* [MATERIAL PROVIDED]
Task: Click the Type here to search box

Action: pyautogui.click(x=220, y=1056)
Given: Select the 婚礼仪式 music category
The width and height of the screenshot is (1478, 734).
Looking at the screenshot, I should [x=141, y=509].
==
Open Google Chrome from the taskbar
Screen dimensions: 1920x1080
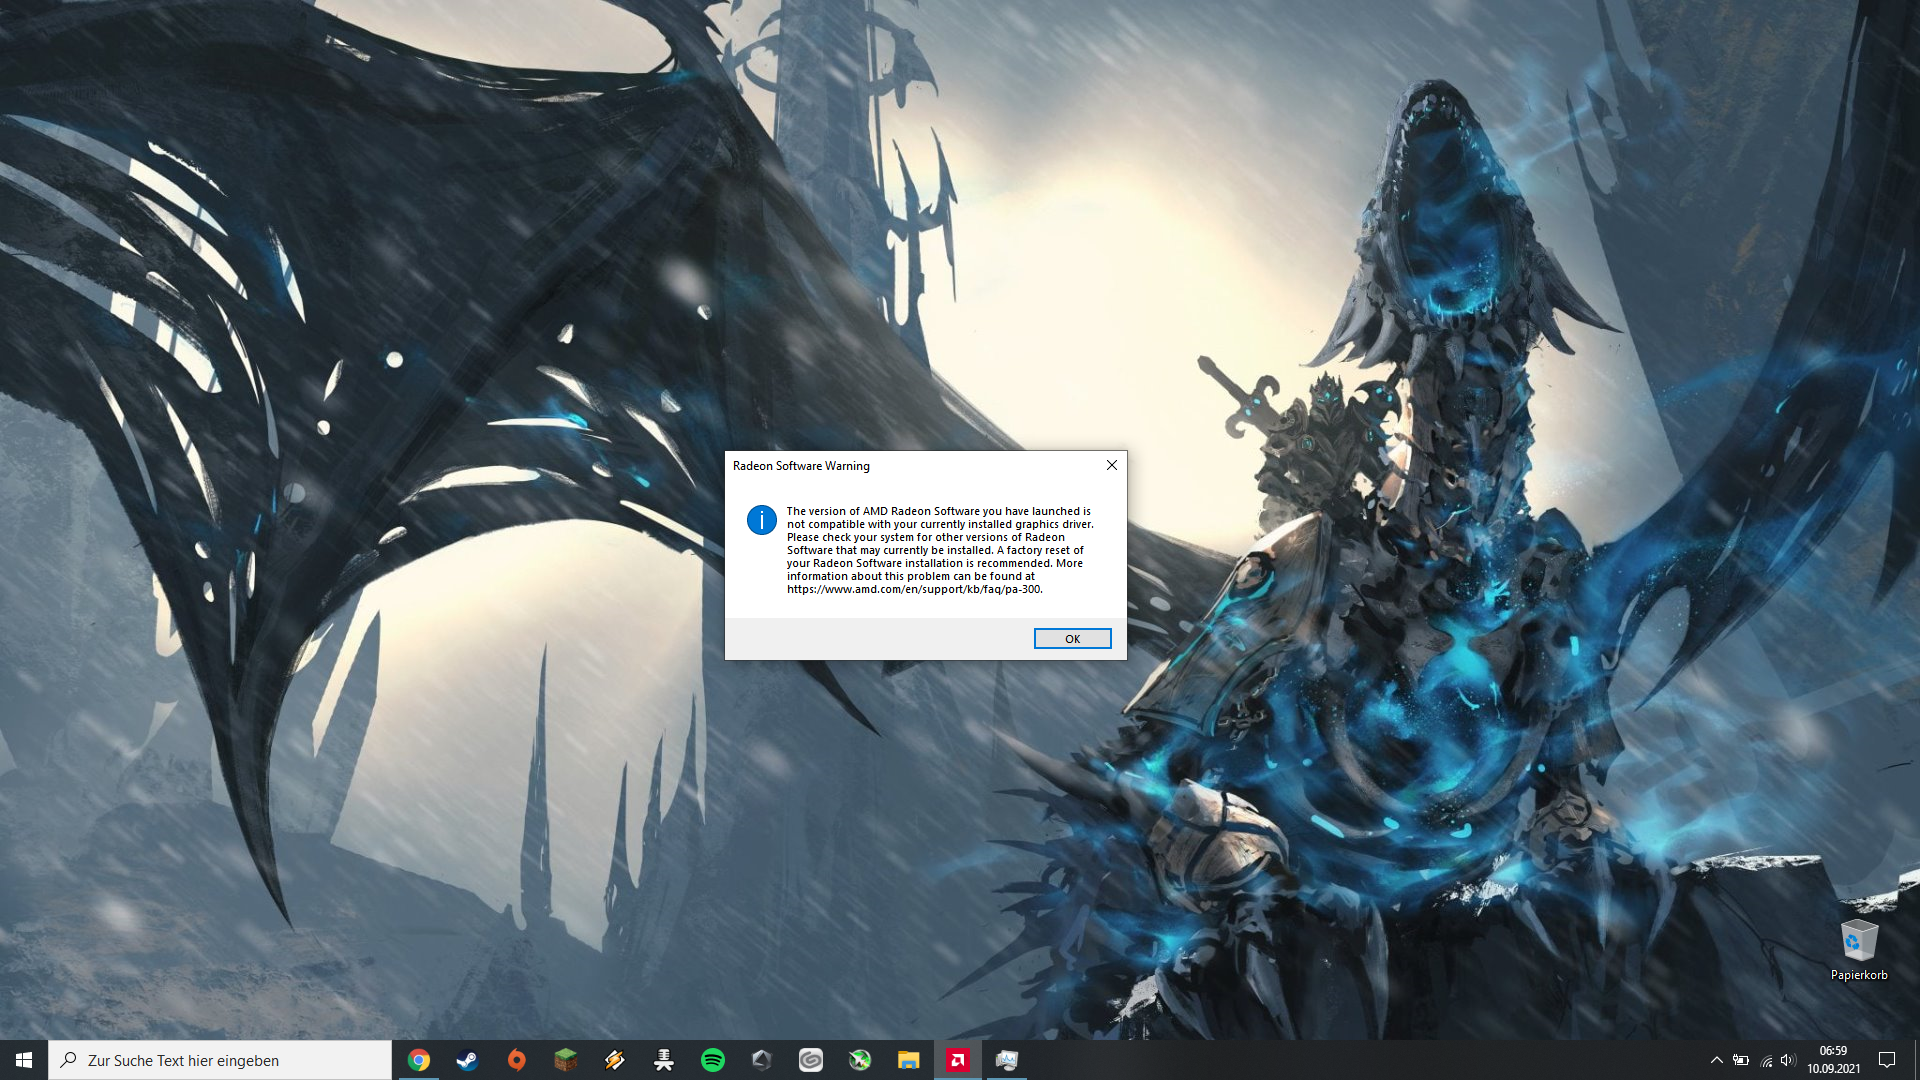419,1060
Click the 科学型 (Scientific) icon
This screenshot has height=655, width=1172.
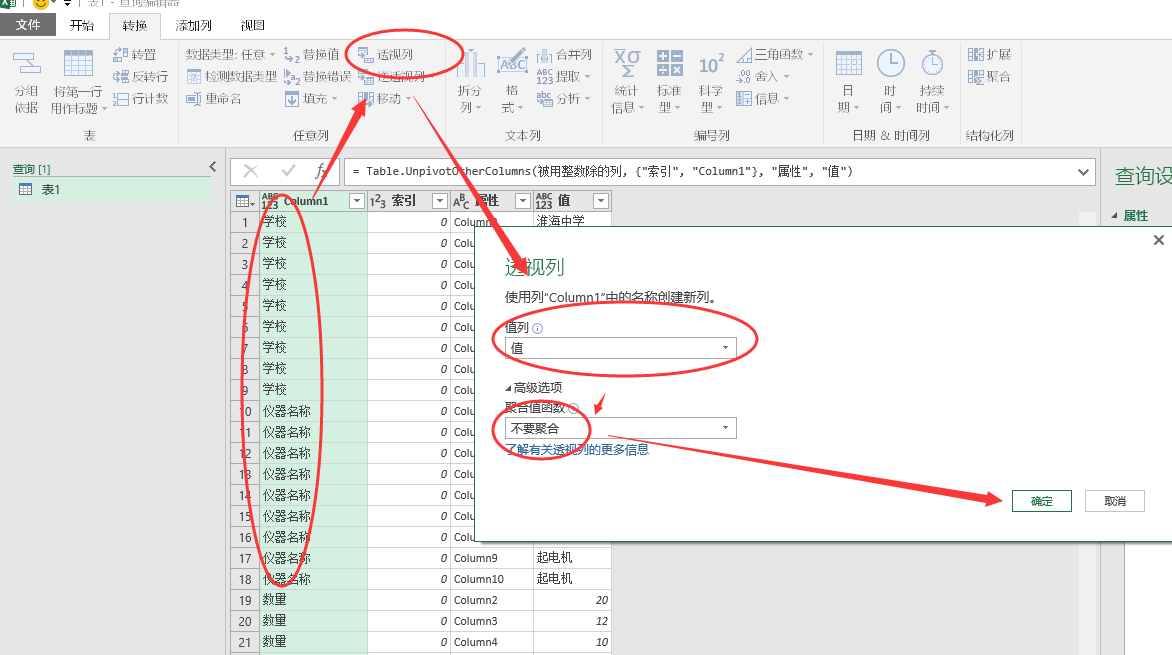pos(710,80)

* [GIVEN TASK]
Can you swap "music category" for "song category" in the items, starting at the line with "Given: Select the 婚礼仪式 music category" and ending at the line with "Looking at the", and give back only those lines with nothing else changed?

* [FULL RESPONSE]
Given: Select the 婚礼仪式 song category
The width and height of the screenshot is (1478, 734).
Looking at the screenshot, I should [x=141, y=509].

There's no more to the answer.